- _Source extract_:
Why clichés are important to film (when used right)

Before you shoot me for saying this, please read this article so you can understand my reasoning behind it. And I know that I’ve written in The Badness of “Passengers” that there’s an overuse of clichés and that that’s where the badness of that movie lies. But, notice the word overuse. Movies are bound to have clichés these days, it’s impossible to have none, so it’s no surprise when one has one. But when there’s an overabundant of it really drags a film down.

Clichés have been around since practically the beginning of storytelling, not necessarily film. The term is mostly used to name a technique or story arc that has been used more than often in the past. Since the invention of the term, which by the way finds its origin in the French language meaning stereotype, it has been used as an excuse to call a movie bad, which it often is. But they always act like there are no clichés in other, well-praised films. These films do in fact deserve all the credit they get, because these films aren’t built on clichés, which a lot of films get wrong these days. They just reach for the manual of clichés to make their film more accessible, because who wouldn’t like to see a good looking teenage girl, who can’t find her place in school, fall in love with the most popular boy in school, who happens to be the boyfriend of the most popular girl in school? Anyone would, right? Unfortunately do the box office numbers lean to the yes answer. The average moviegoer doesn’t like to see well developed characters dealing with unoccasual situations, because they can’t necessarily relate to them. They don’t appreciate film enough and would rather watch the retelling of something that was boring to begin with. Now I seem to be ranting on clichés a lot, even though this article is called why clichés are important to film, so let me now recall some examples of clichés/formulas we’ve come to accept.

- _Dataset section_:
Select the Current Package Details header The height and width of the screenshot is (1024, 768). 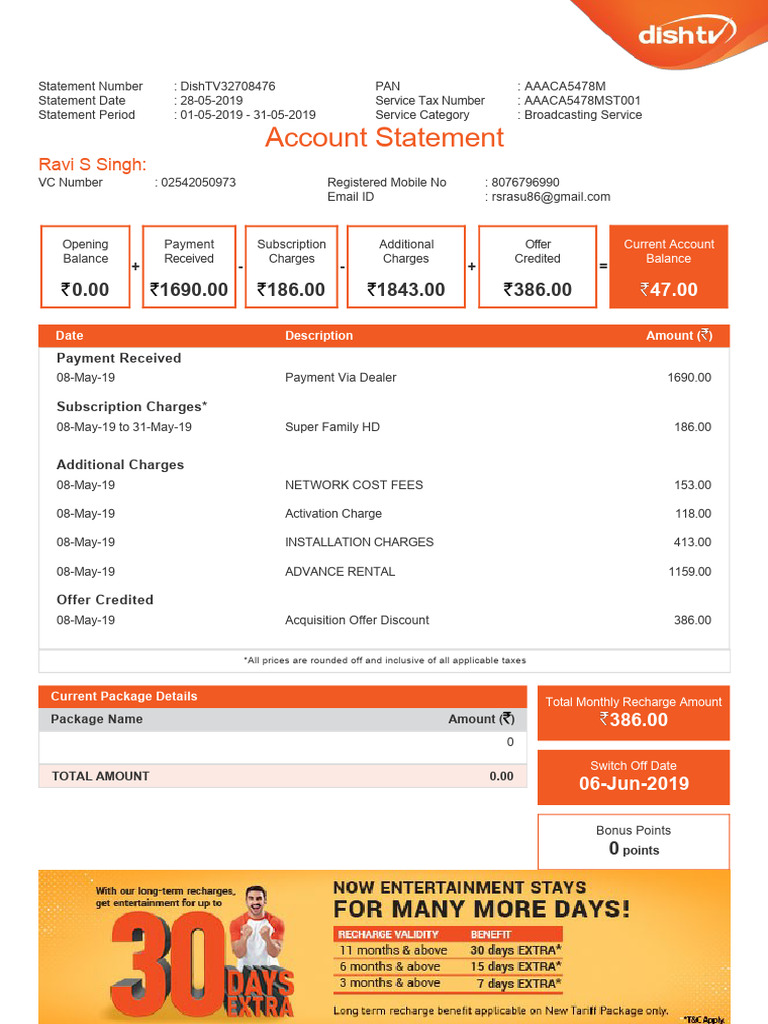pos(282,696)
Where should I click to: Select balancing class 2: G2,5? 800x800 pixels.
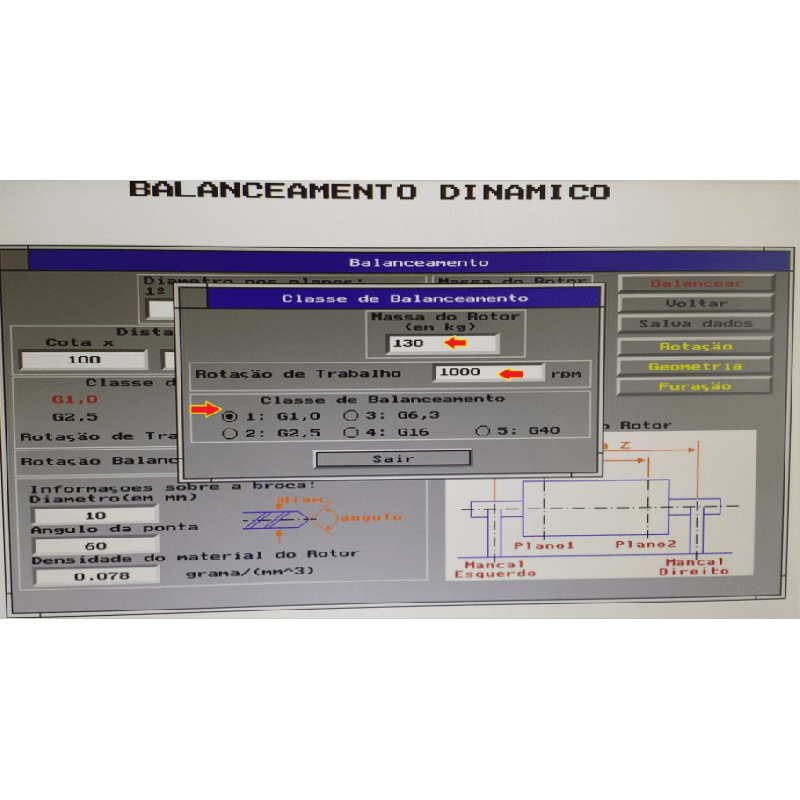click(x=231, y=432)
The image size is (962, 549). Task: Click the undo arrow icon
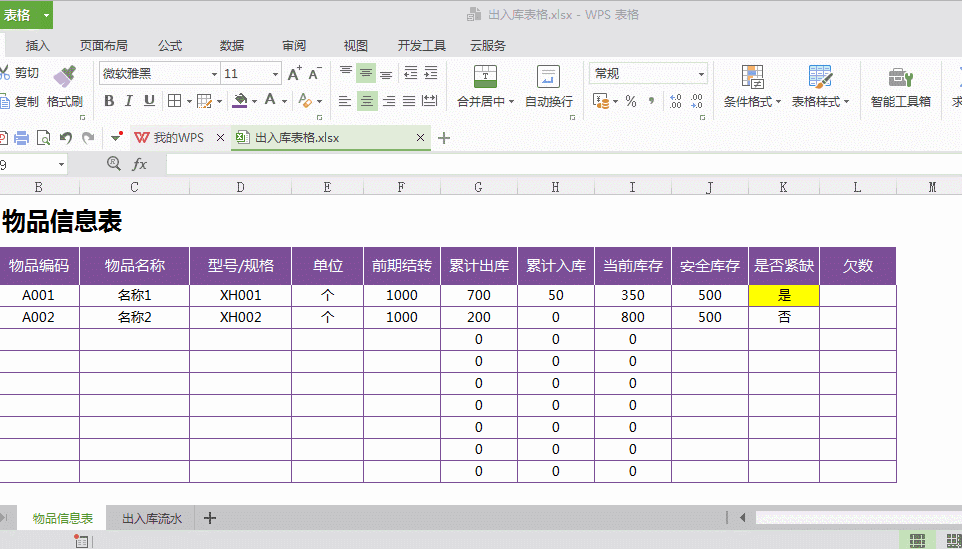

- _Direction_:
Continue the essay on clichés in film, picking up right after its final sentence. The lines above are separate material and have no connection to the essay on film clichés.

- _Answer to the problem_:
Ryan Gosling and Russel Crowe in “The Nice Guys” – 2016


This is more a formula than a cliché, but over the years I believe that you can now start to see it as a cliché. It’s been done well, like last year’s The Nice Guys but also done pretty badly like in this year’s CHiPS. Both films used the same over-used formula of having two agents who are completely different from each other, solving the crime of the film. One was received well, the other wasn’t. Both films were also comedies, so where do they differ? Well, in a lot of aspects they do. Starting from the story and the jokes. CHiPS had a boring and underwhelming story, whereas The Nice Guys had an original, intriguing story, paying homage to similar movies out of the 70′ . That film also used the cliché formula as a basis and added something to every part of it, by adding to the characters for example. They weren’t superficial like they were in CHiPS. In The Nice Guys the characters were developed throughout the story and got their own personality. The wonderful acting of Ryan Gosling and Russel Crowe of course helped with this as well. In CHiPS this wasn’t really the case. The chemistry between Crowe and Gosling was fantastic and made for an interesting and entertaining duo to watch on screen, whereas there wasn’t a lot of chemistry between Peña and Shepard.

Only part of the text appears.